Em termos técnicos a produção é só elogios, não há absolutamente nada do que se queixar. Eu costumo dizer que filme da DC Comics sem a produção de Zack Snyder é um erro, o sujeito só acerta e nesse caso acertou muito.

Pra começar, a trilha sonora de Steven Price acerta em tempo integral, ao passo que os efeitos sonoros numa ficção dessa proporção são uma exigência e não uma opção, nenhum ficou aquém do esperado, não há exageros e nem faltas. A fotografia serve-se de um neon que sugere boemia, vício, vida noturna, crime, e a narrativa gira em torno disso, ou seja, Roman Vasyanov demonstrou competência e talento extraordinários, inovou. A edição de John Gilroy não cometeu nenhum pecado, todos os cortes e montagens ficaram praticamente imperceptíveis, Gilroy não cortou cenas, mas administrou emoções. Se David Ayer optou por escrever o roteiro e dirigir, também em ambos foi fantástico, o roteiro é rápido, fornece informações, desenha personalidades e cenários com uma velocidade incrível, e a direção é um show a parte, todos os recursos harmonizados com maestria.

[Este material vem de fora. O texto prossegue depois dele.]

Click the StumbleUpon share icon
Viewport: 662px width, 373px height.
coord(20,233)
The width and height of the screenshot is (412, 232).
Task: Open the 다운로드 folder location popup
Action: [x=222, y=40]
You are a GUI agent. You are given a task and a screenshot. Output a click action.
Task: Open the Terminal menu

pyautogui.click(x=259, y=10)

Deixei o elenco para falar separadamente, pois merece: as atuações são tão maravilhosas que não é possível discernir enquanto se assiste quem é o personagem principal, se Will Smith como Floyd Lawton, o Pistoleiro, se Margot Robbie como doutora Harleen Quinzel, a Arlequina (que esbanjou sensualidade, beleza e um sedutor cinismo indiferente), Viola Davis como a impetuosa Amanda Waller, Joel Kinnaman como o durão Rick Flag, ou ainda Cara Delevingne como June Moone, a sensual bruxa Magia. Todos tem seus momentos, e nestes a história parece girar sobre si; envolvente é a palavra certa.

Jared Leto surpreendeu e agradou muito como Coringa, e Ben Affleck parece ter nascido para ser o Batman, na mesma proporção que Ezra Miller para o Flash, eles conseguiram literalmente roubar a cena nos poucos momentos que apareceram.

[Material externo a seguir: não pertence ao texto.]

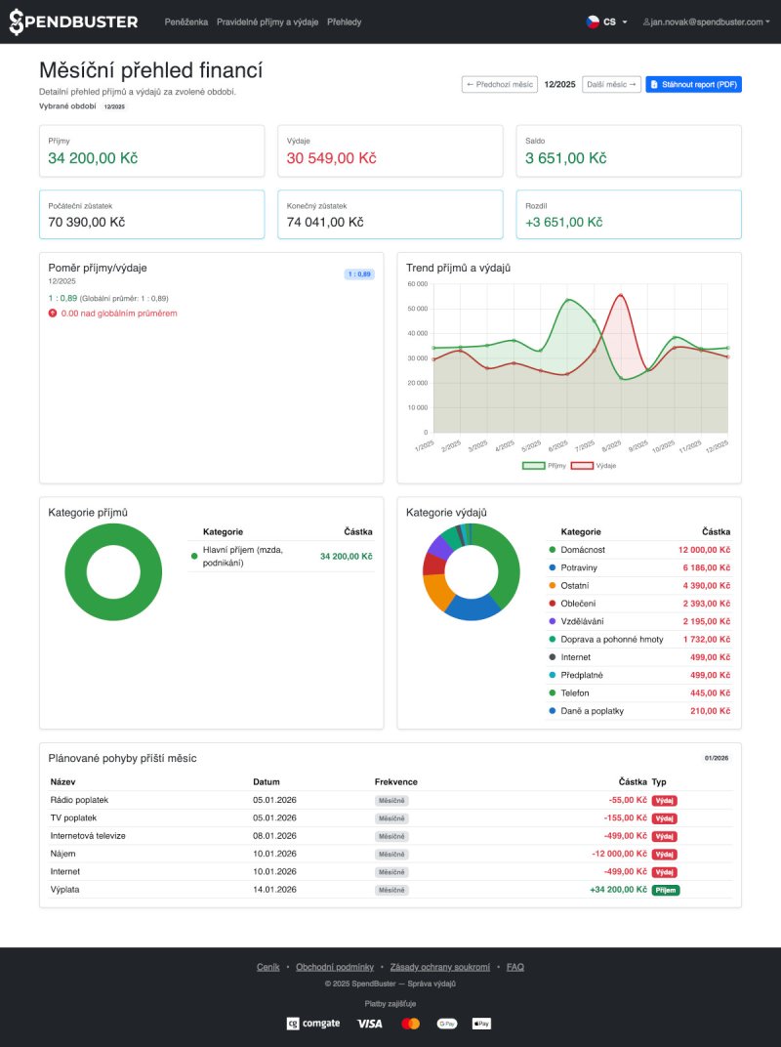Click the Visa payment icon
The image size is (781, 1047).
[x=370, y=1024]
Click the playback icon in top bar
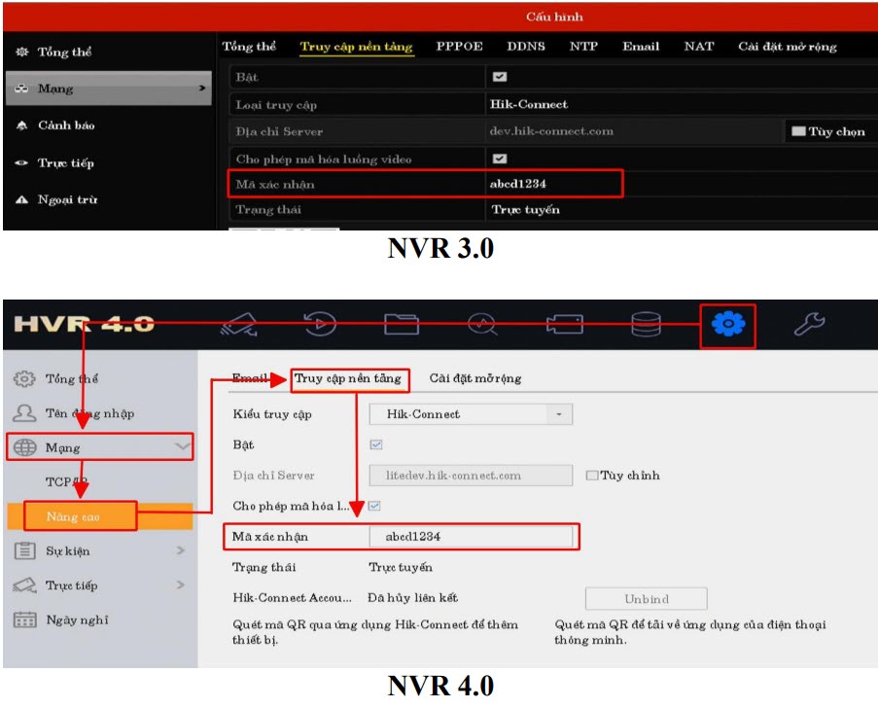This screenshot has height=708, width=878. point(323,325)
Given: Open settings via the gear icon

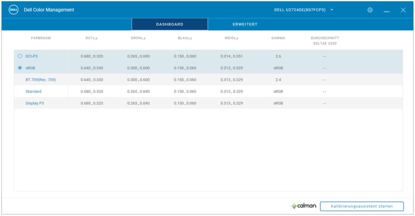Looking at the screenshot, I should [370, 10].
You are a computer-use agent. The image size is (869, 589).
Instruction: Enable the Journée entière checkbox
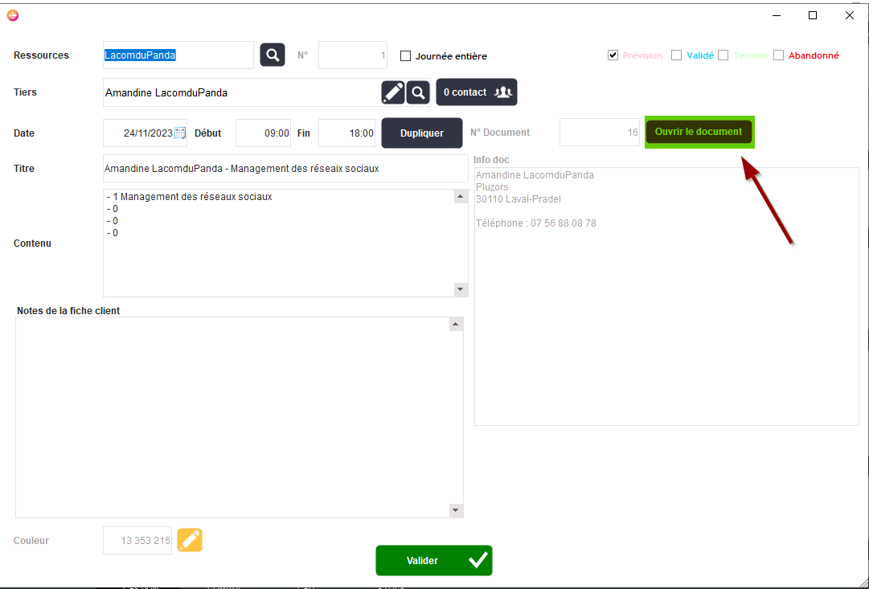pos(406,56)
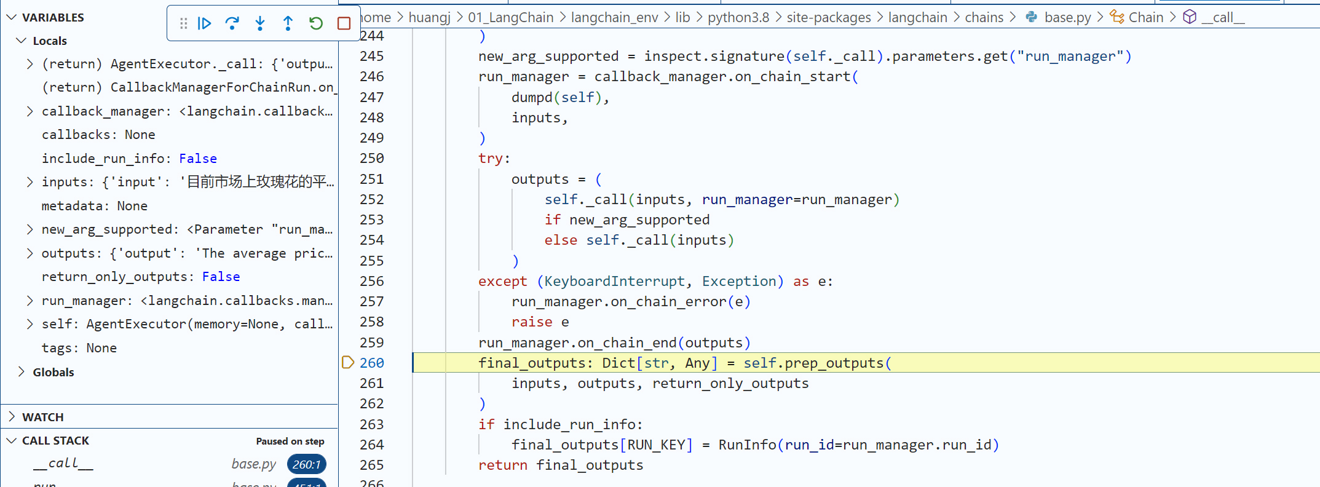Grab the debug toolbar drag handle
Image resolution: width=1320 pixels, height=487 pixels.
click(x=183, y=23)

É a primeira vez que vou concluir uma crítica apenas com elogios e com a sensação que estou devendo elogios para alguém: de fato estou, e infelizmente para o texto não se tornar cansativo, não posso desmontar o trabalho de um por um, este é um dos melhores elencos já contratados por um estúdio, a Warner Bros está de parabéns.

A mensagem por trás da narrativa é que mesmo um grupo de bandidos, de homens maus, pode ainda fazer algo bom, embora a experiência não seja inovadora (a mesma de Os Doze Condenados, de 1967), vale a reflexão, pois quando tais elaborações filosóficas se desenvolvem adentram o terreno da política em questões como pena de morte, tipos de penitência e absolvição, e demais do gênero.

Se há uma nota superior a 10, esse filme merece: é excelente.